───── Exercise material ─────
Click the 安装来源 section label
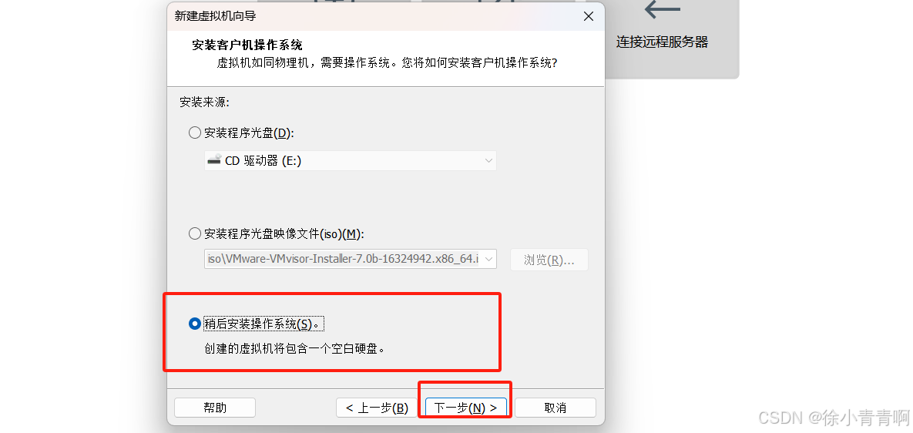Viewport: 913px width, 433px height. (x=205, y=102)
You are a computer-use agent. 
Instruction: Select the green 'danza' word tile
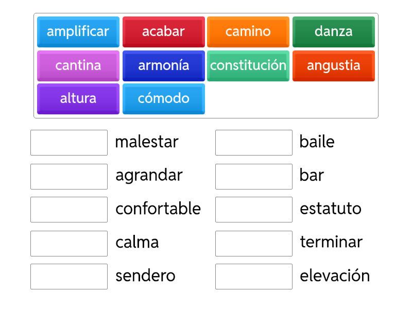333,31
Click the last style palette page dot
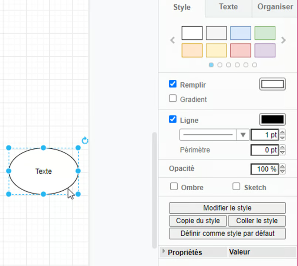The image size is (298, 266). coord(255,65)
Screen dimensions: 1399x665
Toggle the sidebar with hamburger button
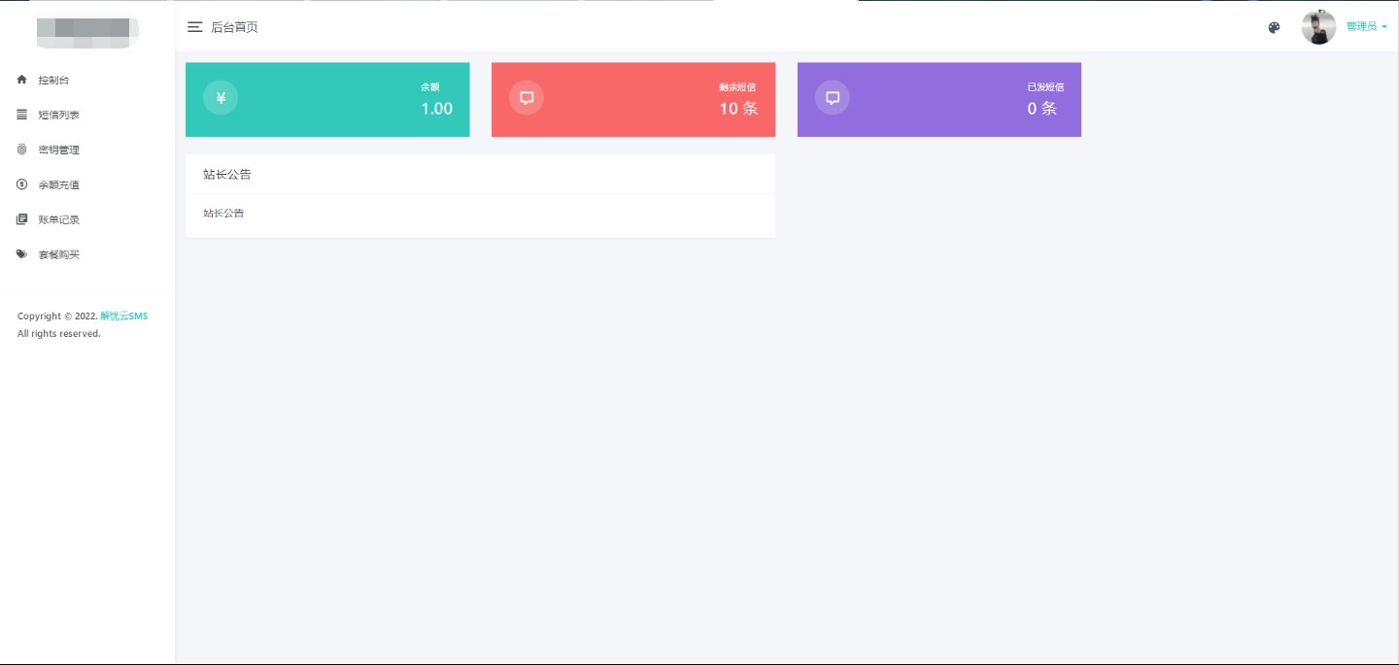tap(195, 27)
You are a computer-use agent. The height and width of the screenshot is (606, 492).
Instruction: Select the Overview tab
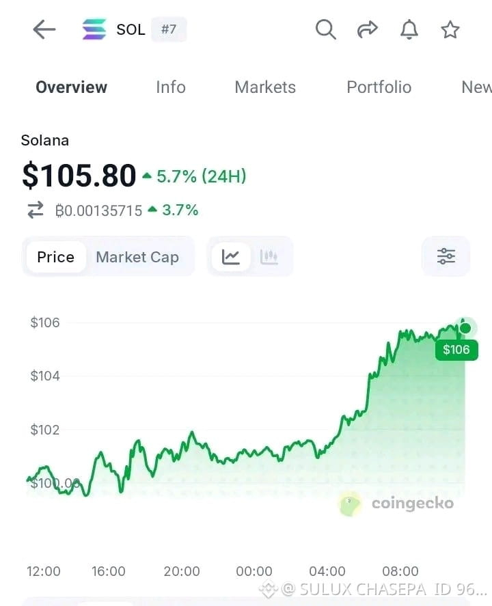click(72, 87)
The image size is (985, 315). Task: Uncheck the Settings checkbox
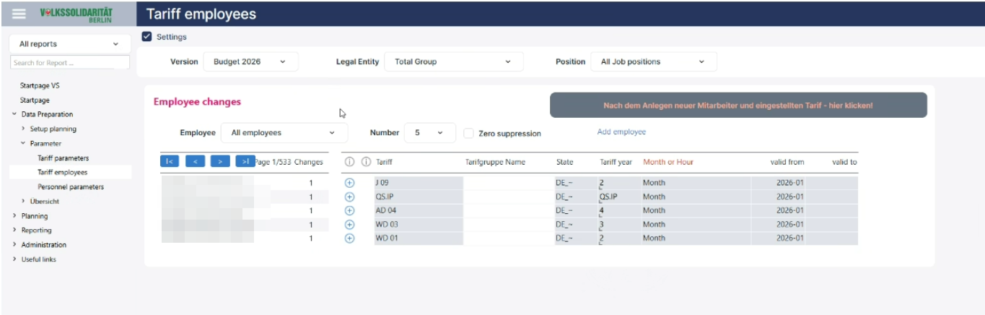[147, 37]
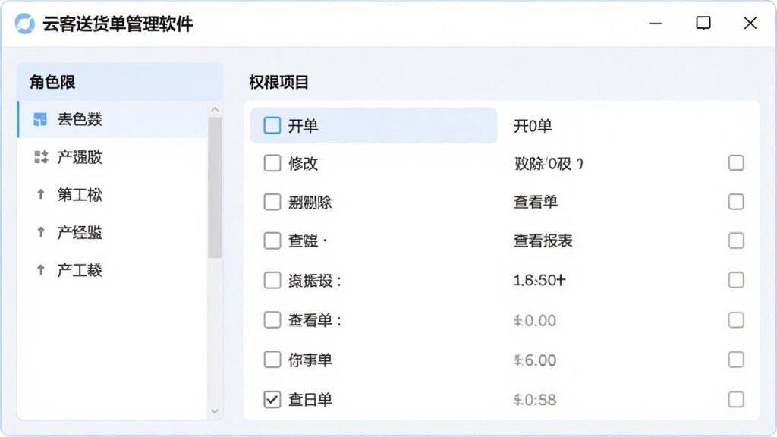Tick the right-side checkbox for 查看报表

(x=736, y=241)
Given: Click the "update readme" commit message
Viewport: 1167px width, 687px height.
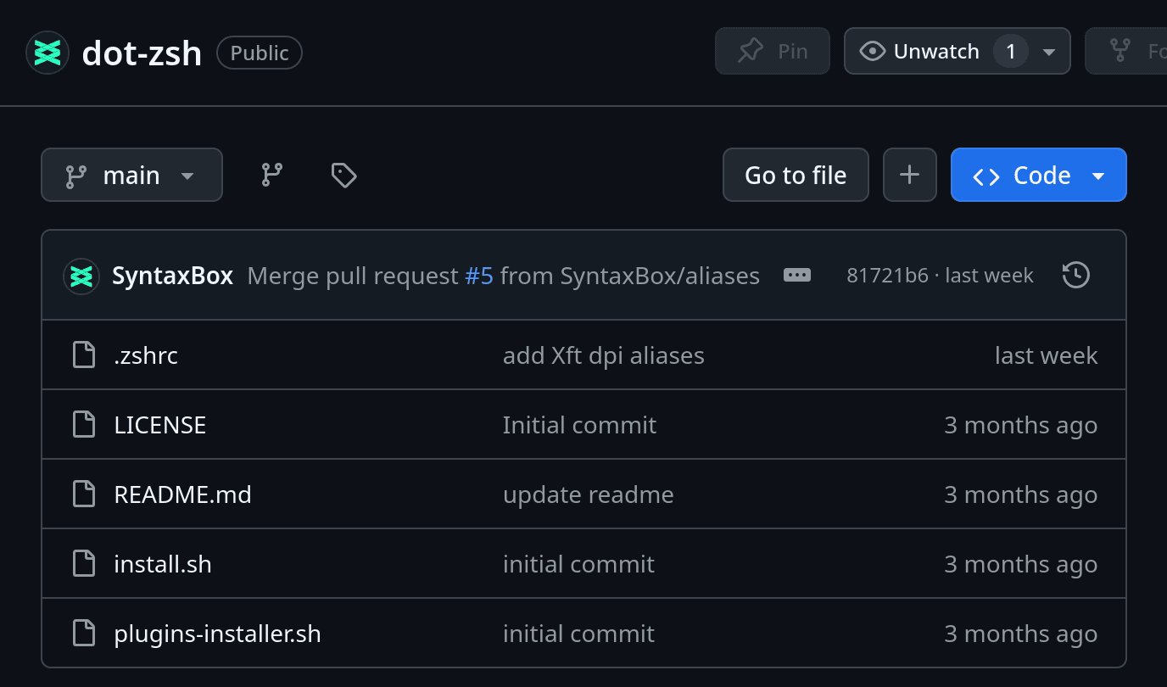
─────
# [Exercise objective]
An exact reprint of every record is required, with the pictures omitted.

# [Finished exercise]
Click the 安装来源 section label
Viewport: 913px width, 433px height. (x=205, y=102)
You are a computer-use agent. 
Instruction: Select the green 'danza' word tile
333,31
Click the last style palette page dot
The image size is (298, 266). coord(255,65)
Screen dimensions: 1399x665
Toggle the sidebar with hamburger button
tap(195, 27)
You are a computer-use agent. The height and width of the screenshot is (606, 492).
Instruction: Select the Overview tab
click(72, 87)
The image size is (985, 315). Task: Uncheck the Settings checkbox
[147, 37]
Tick the right-side checkbox for 查看报表

(x=736, y=241)
Given: Click the "update readme" commit message
Viewport: 1167px width, 687px height.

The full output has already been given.